Just why did that aria tickle my fancy so much? Probably in Mozart’s time period, people still believed in dragons and magic, so the previous scene with the dragon might have actually seemed frightening to Mozart’s audience. To relieve the stress, Mozart introduces a clown to lighten things up. I was wondering what role a willing suspension of disbelief might play in this. All opera requires this, because who in real life ever sings what’s on their mind unless they be aphasic? Maybe it’s the irony that for once a character in an opera can’t sing, and making him hum a duet despite that is funny. Good clean fun.

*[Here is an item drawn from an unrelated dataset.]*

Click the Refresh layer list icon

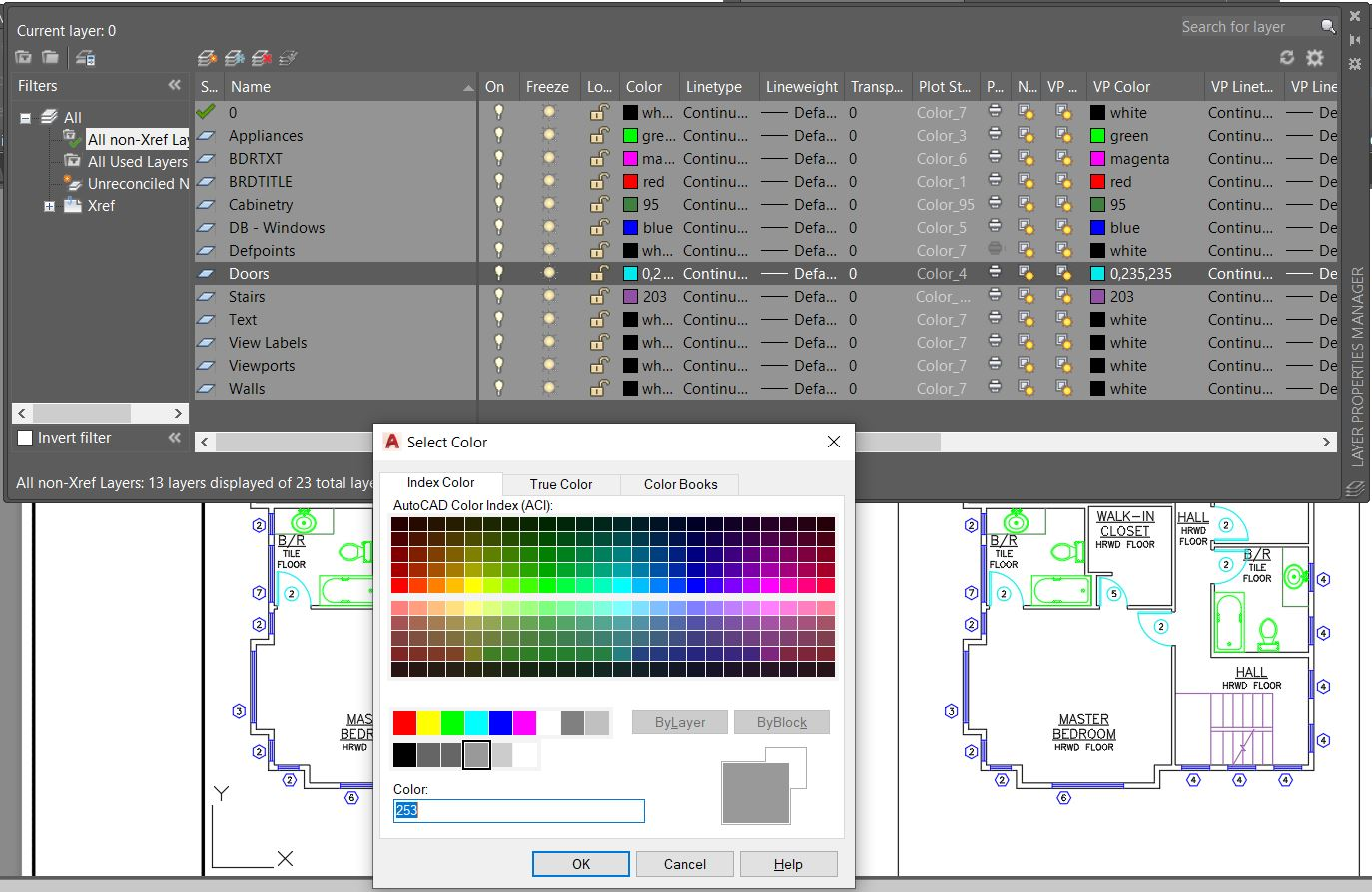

What this makes me realize, however, was how my sense of humor started to change as a result of living in the French House at Indiana University in the 1970s. I now wonder if the change was for the better. Until then my sense of humor had been fairly benign. I loved slapstick and corny jokes as a boy. In middle school we studied satire and sarcasm, but the intent was to poke fun of pompous authority figures. At the French House, among my highly vocal and articulate dorm mates, the two preferred forms of humor were wit and putdown, as is often the case with cliques. At the same time, because we were studying French, we all became obsessed with the concept of decadence, i.e., leading a voluptuous and sensual existence. Usually that gets translated into alcohol use and abuse, which tends to sap one’s creativity. The result was that many of us became cynical, lost our nerve, and abandoned our dreams. The clique often couldn’t deal with those who had clear goals and often these became the object of our ridicule or scorn.

I think of one of our dorm mates. He was a gifted singer, a baritone originally, who had discovered that by singing in falsetto, he had a perfect counter-tenor voice. He was active with the early music consort, and I went to see him once in a performance of Monteverdi’s Orfeo. Since he didn’t actively seek to ingratiate himself with our clique, they sniped at him, and he didn’t seem too bothered by it. His name was Drew Minter and he went on to have an international career as a counter tenor.

I’m kind of torn up about this now. The French House was the first place I ever felt accepted for my interests by more than just one or two people. If one lacks a strong sense of self, as was my case at the time, one will gravitate and accept the values of the group that offers acceptance. Now I realize that in identifying with the group of people at the French House I did just that. So perhaps it’s time to let go of that. I am thankful for having met them all. They taught me so much. But in the words of some sage, “when your memories become more real than your dreams, the end is near.”

So since then, I tried to remain objective and non-judgmental of other groups. I’ve also tried to avoid participation in groups that tend to set themselves up as different or better than others–especially cultural or social groups.